TASK DIRECTIONS
In the material below, find the line with "The image size is (448, 481)."; set down that line and every line after it to the end, exactly, without pictures.

Segment Start: STUDY MATERIAL

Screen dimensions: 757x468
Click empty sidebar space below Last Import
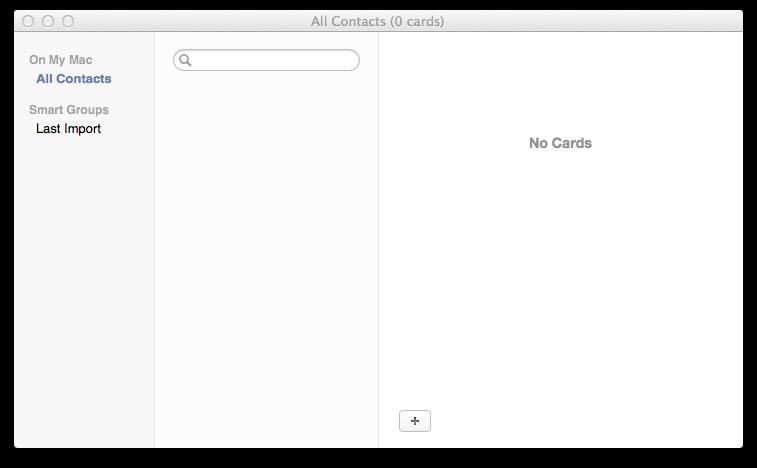[x=84, y=290]
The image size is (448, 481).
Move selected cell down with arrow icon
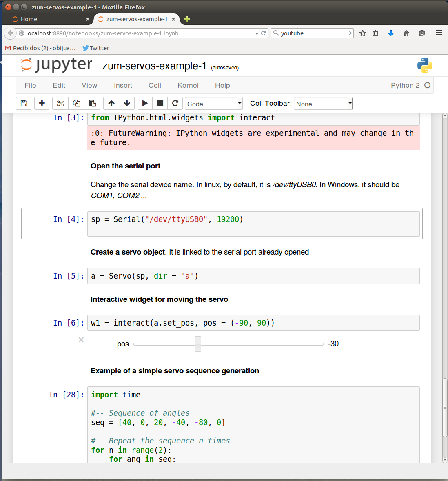[127, 103]
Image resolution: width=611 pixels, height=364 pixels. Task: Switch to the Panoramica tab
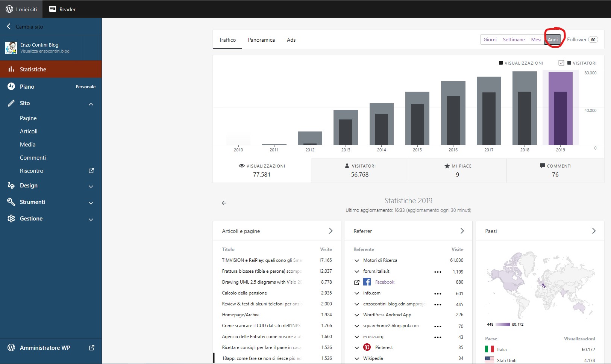(261, 40)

Segment End: STUDY MATERIAL

RESULT OF THIS TASK
The image size is (448, 481).
Move selected cell down with arrow icon
[127, 103]
Image resolution: width=611 pixels, height=364 pixels. Task: Switch to the Panoramica tab
(261, 40)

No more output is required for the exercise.